Eurovision 1964: Italy win by a 32 point margin and Portugal joins the Nul Points Club on its first attempt
Winner 1964: Gigliola Cinquetti sings the rather beautiful Non Ho L'eta for Italy in a painstakingly restored clip by this man here. Good work, 1947dave.
This - as far as we are aware - is the only video excerpt which exists from the 1964 Eurovision Song Contest. It's a crying shame as, by this point, the Contest was not the snoozefest of overly dramatic ballads it was threatening to be at birth, but was just beginning to be populated with chart-friendly tunes almost guaranteed to be a hit with record buyers back home.
Despite winning in London and putting on what looks to be a visually cracking show for the home leg in Copenhagen's famous Tivoli Gardens, Eurovision's favour was rotting in the state of Denmark. Three years after this production, they would embark on a self-enforced 11-year absence from the competition.

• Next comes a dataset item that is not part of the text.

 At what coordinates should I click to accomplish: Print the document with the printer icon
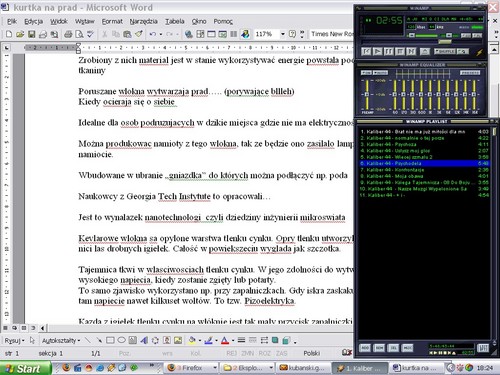[x=68, y=34]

It is suggested that changes at the top in Danish television saw executives who did not see TV as something to be wasted on something as frivolous as 'entertainment' and a long period of very, very serious broadcasting ensued. That attitude and the fact no complete recording exists of the 1964 Eurovision could well be linked. Its absence has also been connected with a fire at the TV station's archive in the 1970s. It seems like we'll never really know, although a full audio recording of the event survives.
But enough about what we can't show you from 1964. Come this way for the bits we can tell you...

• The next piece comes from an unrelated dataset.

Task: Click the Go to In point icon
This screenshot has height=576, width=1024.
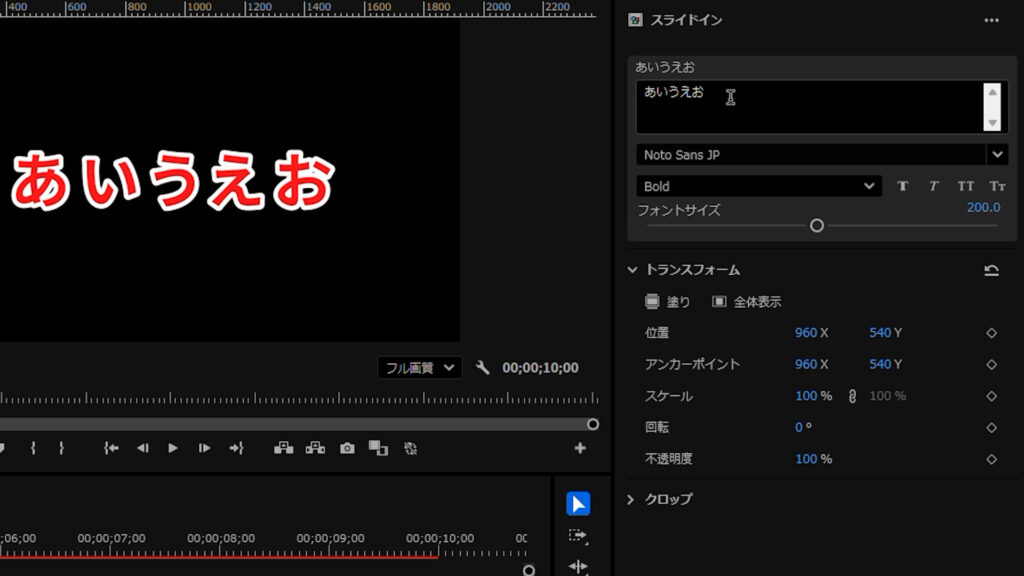Action: [x=111, y=448]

Health and safety would slap a bannister on that staircase these days.
(a) This is the only other bit of Eurovision '64 known to exist, which gives you an idea of how the show began and what the stage was like. Annoyingly, no shots of the scoreboard seem to exist - and considering the impressive result recorded on said board by the end of the show, that's a crying shame.

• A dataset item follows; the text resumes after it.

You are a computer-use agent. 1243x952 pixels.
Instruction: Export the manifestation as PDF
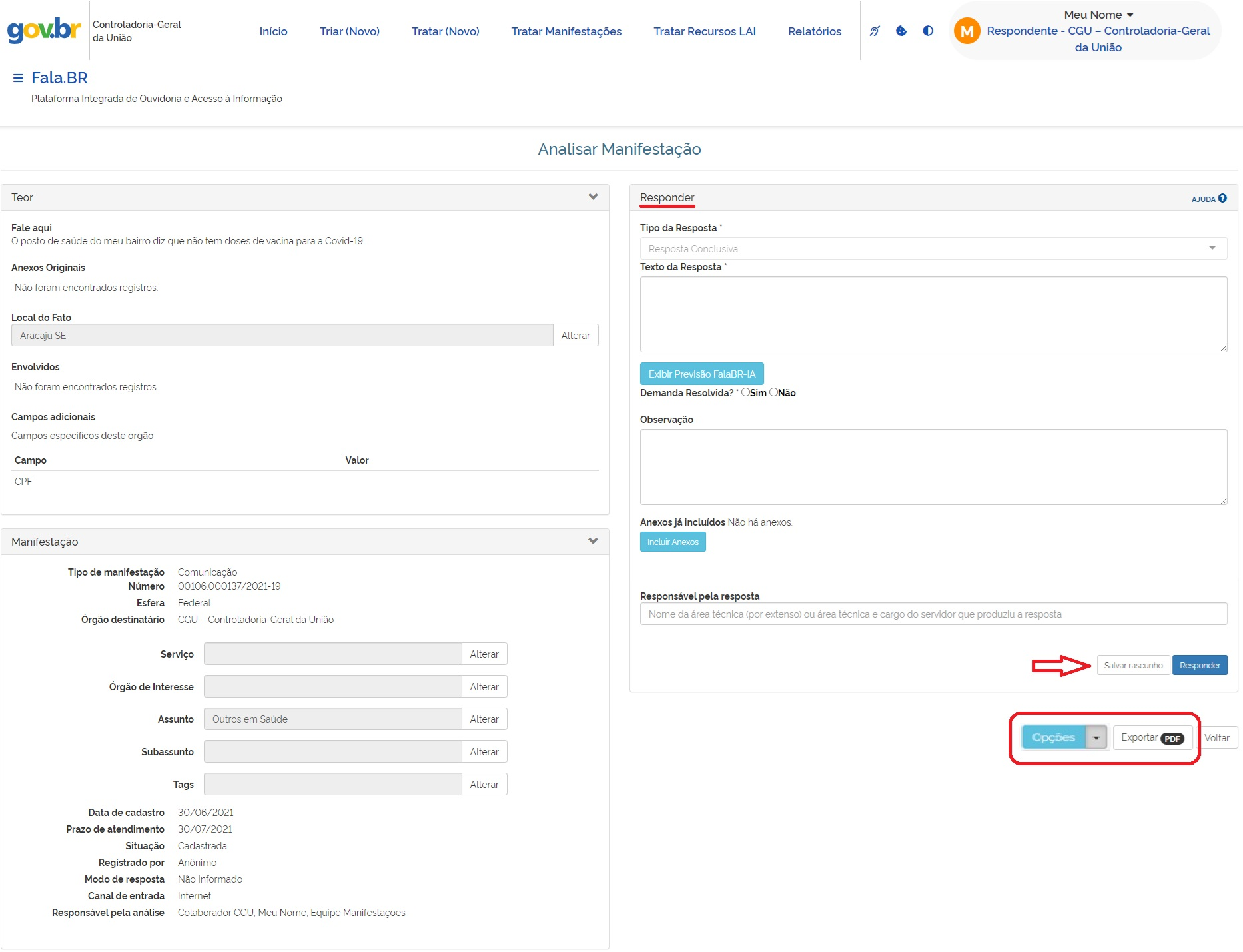pyautogui.click(x=1152, y=737)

(b) The 1964 Contest is the only one so far to have been interrupted by an onstage protestor. Once the Swiss entry had been performed, a student with a placard reading 'Boycott Franco and Salazar' - referring to the then dictatorships in Spain and Portugal - got in front of the cameras. The production team cut to a shot of the scoreboard.
(c) Gigliola Cinquetti was 16 years old when she represented Italy with Non Ho L'Eta. The song is said to translate as 'I'm Too Young to Make Love', a racy sentiment for such a beuatiful tune. At the end of her performance she received a thunderous response from the Tivoli Gardens crowd. So much so, she had to pop back on stage again for a second bow to the audience before the applause came to an end. From that moment on, the result was sealed.
From Volare in 1958 onwards, the Italian entry was time and time again coming through as the big hit from each Contest, so 1964 brought the victory they very much deserved.
(d) Which must have been a kick in the shins for the UK entrant. One of the biggest stars to ever sing for GB - although it tends to be forgotten that he did - Matt Monro was eventually touted as the closest Britain ever got to producing its own Sinatra. He already had the Bond theme From Russia With Love under his belt by the time he took to the stage in Denmark.
The song I Love the Little Things was written by the legendary Tony Hatch, the man who still earns a quid or two whenever the theme tune from Neighbours wafts over the airwaves. This was also the year Hatch's theme for Crossroads would make its TV debut and his portfolio went on to include Petula Clark's Downtown, Don't Sleep in the Subway and I Couldn't Live Without Your Love, plus the themes from Emmerdale Farm, Sportsnight and The Champions. His contribution to the Eurovision Song Contest finished a very, very distant second to the winner.
Matt Monro sings for the UK (audio only). A surprisingly shaky performance from the normally reliable vocalist - but you can tell at the end that the crowd still loved it.
(d) The Dutch entrant, Aneke Grohl, hailed from Indonesia.
(e) Portugal made its Eurovision debut in 1964 and are still entering to this day. Antonio Calvario's Oração failed to score a single point from the juries. Forty-five years later, the Portuguese still await their first top-five placing.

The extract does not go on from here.